JS: I have experienced a number of challenges during their career, from dealing with difficult managers to being stuck in roles with limited progression. I believe the key to dealing with these challenges is to figure out when obstacles can be addressed and overcome but also fundamentally, realising when it’s time to move on. I have been fortunate to find many opportunities for my personal career development, and have been given all kinds of different roles, allowing me to stretch myself and consistently feel challenged at work.

However, large changes in my life, such as moving countries (from US to Japan) or to different domains (healthcare, defence, IT infrastructure, developer tools) have also played a key role in reinvigorating me throughout. Navigating these challenges hasn’t always been easy but it’s been educational, interesting and very rewarding.

CW: Why did you decide to move to Diffblue?

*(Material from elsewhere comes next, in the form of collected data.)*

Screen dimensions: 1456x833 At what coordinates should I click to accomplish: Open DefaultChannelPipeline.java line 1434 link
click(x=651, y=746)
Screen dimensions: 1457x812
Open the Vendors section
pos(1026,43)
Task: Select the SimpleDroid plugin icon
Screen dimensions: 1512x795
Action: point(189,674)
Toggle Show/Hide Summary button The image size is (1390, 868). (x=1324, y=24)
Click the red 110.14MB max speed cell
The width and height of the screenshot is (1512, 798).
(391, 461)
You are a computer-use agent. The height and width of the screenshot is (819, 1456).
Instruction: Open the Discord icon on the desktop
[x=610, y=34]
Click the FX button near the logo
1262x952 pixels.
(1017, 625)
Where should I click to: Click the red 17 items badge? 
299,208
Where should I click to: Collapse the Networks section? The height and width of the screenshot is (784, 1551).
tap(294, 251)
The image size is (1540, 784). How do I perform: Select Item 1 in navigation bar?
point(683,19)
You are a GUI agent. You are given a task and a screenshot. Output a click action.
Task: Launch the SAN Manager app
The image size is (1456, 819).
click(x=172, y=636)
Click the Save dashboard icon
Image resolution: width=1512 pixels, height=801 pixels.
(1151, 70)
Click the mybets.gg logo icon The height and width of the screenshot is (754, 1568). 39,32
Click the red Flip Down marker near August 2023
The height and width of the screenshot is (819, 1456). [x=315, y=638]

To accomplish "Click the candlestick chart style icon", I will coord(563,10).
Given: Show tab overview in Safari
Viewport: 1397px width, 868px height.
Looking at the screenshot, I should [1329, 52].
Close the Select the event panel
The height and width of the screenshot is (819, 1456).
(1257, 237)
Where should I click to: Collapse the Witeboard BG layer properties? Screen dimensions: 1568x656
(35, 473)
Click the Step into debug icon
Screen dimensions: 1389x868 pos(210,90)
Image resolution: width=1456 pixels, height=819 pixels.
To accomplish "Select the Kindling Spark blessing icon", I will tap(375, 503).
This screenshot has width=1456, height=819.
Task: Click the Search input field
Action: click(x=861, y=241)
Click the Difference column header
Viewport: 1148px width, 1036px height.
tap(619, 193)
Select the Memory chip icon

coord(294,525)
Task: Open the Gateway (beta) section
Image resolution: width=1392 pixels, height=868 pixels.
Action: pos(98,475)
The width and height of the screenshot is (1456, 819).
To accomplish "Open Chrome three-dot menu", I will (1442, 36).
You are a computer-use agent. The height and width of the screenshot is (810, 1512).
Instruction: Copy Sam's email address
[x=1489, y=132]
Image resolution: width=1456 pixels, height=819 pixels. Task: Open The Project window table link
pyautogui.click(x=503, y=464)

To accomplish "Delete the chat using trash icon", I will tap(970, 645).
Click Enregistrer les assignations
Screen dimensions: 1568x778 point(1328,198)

JS: My move to Diffblue stemmed from the belief that the company and its technology had the ability to make a truly significant difference to software developers’ lives. For me, the company, which was founded by a leading professor from Oxford University, differentiated itself from other start-ups by using AI in a completely different way by automating the writing of code for unit testing.

Despite it being a highly critical part of product development, unit testing is often considered too time consuming and strenuous. In fact, software developers spend between 30% and 40% of their time writing test code instead of creating new product features.

As such, I was excited by the prospect that I can help build something that will automate the writing of test code and genuinely make a difference in the life of software developers. This gave me confidence that the company had spotted a key opportunity in the market that hasn’t been addressed with existing technology.

By giving developers the freedom to pursue their creativity and passion for problem-solving, this technology can help accelerate software development without compromising on the quality of the code.

Silber: I want to make a difference… to unit testing… and then world peace too.